Nach einer kurzen Denkpause, meint er: „Ja, wahrscheinlich schon."

„Das ist ein Desaster", offenbare ich endlich die ganze Situation. „Wenn er sieht, dass ich Tamara Winfield bin, dann hasst er mich noch mehr, weil er glaubt, ich bin so blöd und klaue ihm sein Buch!"

„Ach, das stimmt doch gar nicht. Wenn er dich deswegen anklagt, dann bedeutet das, dass er es gelesen hat und ich denke, dass er mehr über das Buch versteht, als sonst irgendein Außenstehender. Ich kann mir gut vorstellen, dass er die Klage dann fallen lässt."

„O, Gott", jammere ich und lehne meinen Kopf an Zayns Schulter. „Schlimmer kann es echt nicht werden. Vielleicht sollte ich einfach in ein anderes Land ziehen, nach Indien oder so, in den Buddhismus steigen und Karma die ganze Sache regeln lassen."

„Dann rasierst du dir noch 'ne Glatze und nimmst hundert Kilo zu, rauchst jeden Tag Weed und grinst dumm in der Gegend rum."

„Das wäre vielleicht das Beste." Erschöpft schließe ich die Augen.
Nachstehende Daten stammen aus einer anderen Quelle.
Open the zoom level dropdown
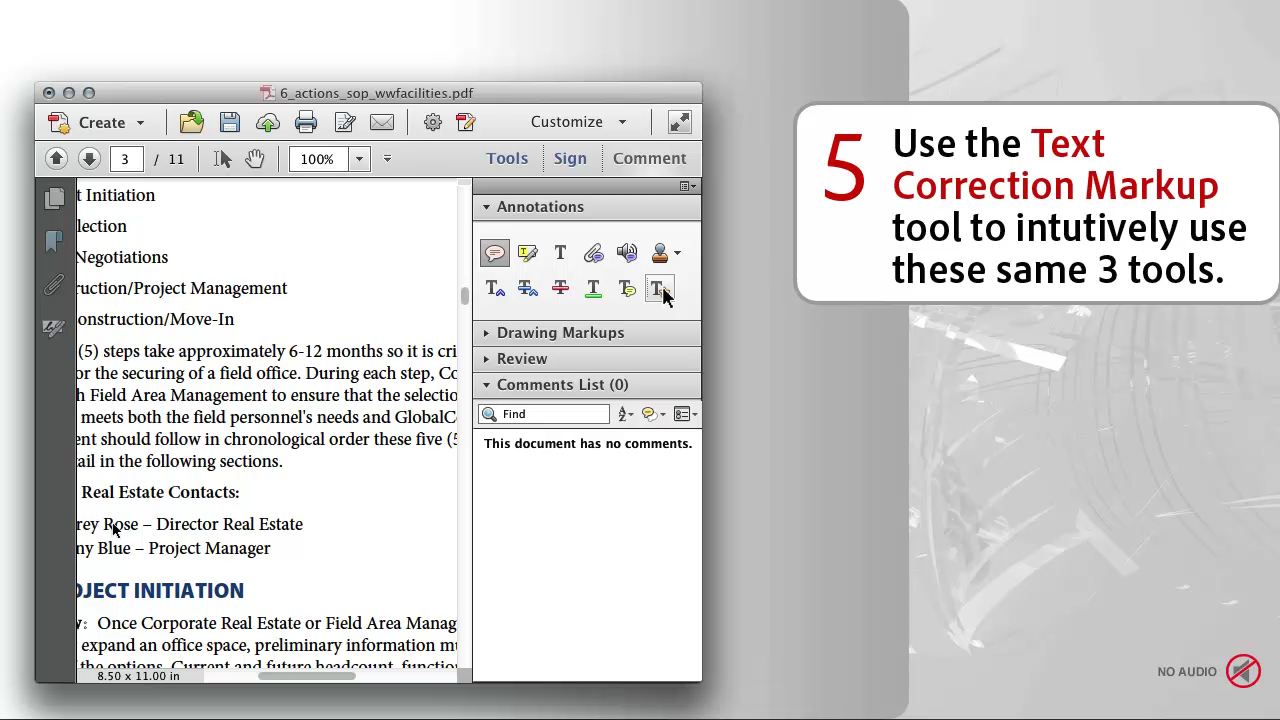This screenshot has height=720, width=1280. coord(359,159)

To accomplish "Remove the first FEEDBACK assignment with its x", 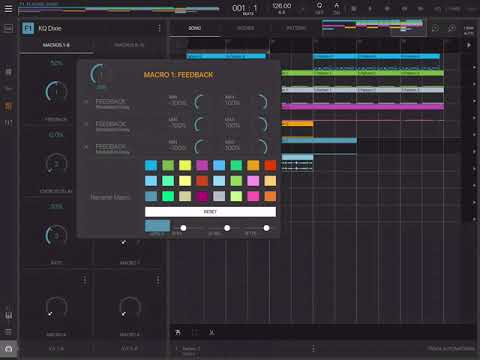I will (x=86, y=101).
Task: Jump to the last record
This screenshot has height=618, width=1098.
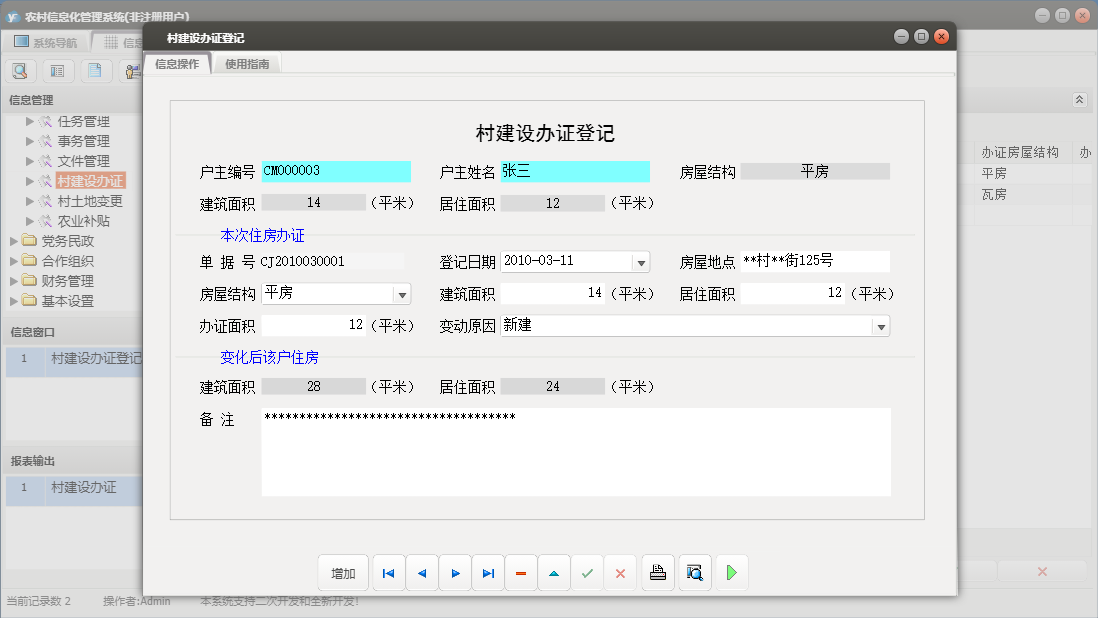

„Oder du springst jetzt unter die Dusche, kommst mit mir und wir machen uns den Abend, den wir schon seit einer Ewigkeit geplant haben."

Ich schürze die Lippen. „Ich kann nicht ..."

„Was? Wieso?"

„Ich muss –"

„Nein, du musst nicht arbeiten!" Zayn steht auf und nimmt sich mein Handy vom Regal. „Ich ruf jetzt im Diner an und entschuldige dich. Du siehst komplett beschissen aus, du ruhst dich heute Mal aus. Die werden das schon verstehen."

Ich werfe mir die Decke von den Schultern und springe von der Couch. „Was? Du kannst doch nicht einfach –"

Doch Zayn hält sich schon das Handy ans Ohr. „Ja, hallo? Ich würde gerne mit Hedrig sprechen." Ich versuche ihm das Handy wegzunehmen, während er meine Arme immer wieder weghält. „Hi, Hedrig. Wie wär's denn mal? Würdest du Ravelys Schicht heute Abend übernehmen? Es geht ihr nicht gut, sie braucht unbedingt mal einen ruhigen Abend – Ja, klar – Das ist nett – Ich werde es ihr ausrichten – Danke! – Tschau!"

Ich starre ihn böse an und setze mich wieder mit verschränkten Armen auf die Couch. „Toll. Das waren jetzt vierzig Dollar."

„Vierzig Dollar hin oder her, dann machst du halt meine keine Kochchallenge, sondern ernährst dich von Billigessen." Zayn nimmt sich seinen Mantel und zieht ihn sich an. „Los, geh dich duschen, du müffelst. Fetz dich mal bitte richtig auf und dann kommst du zu mir. Heute Abend werden wir mal wieder Spaß haben, bis du die Klage vergessen hast."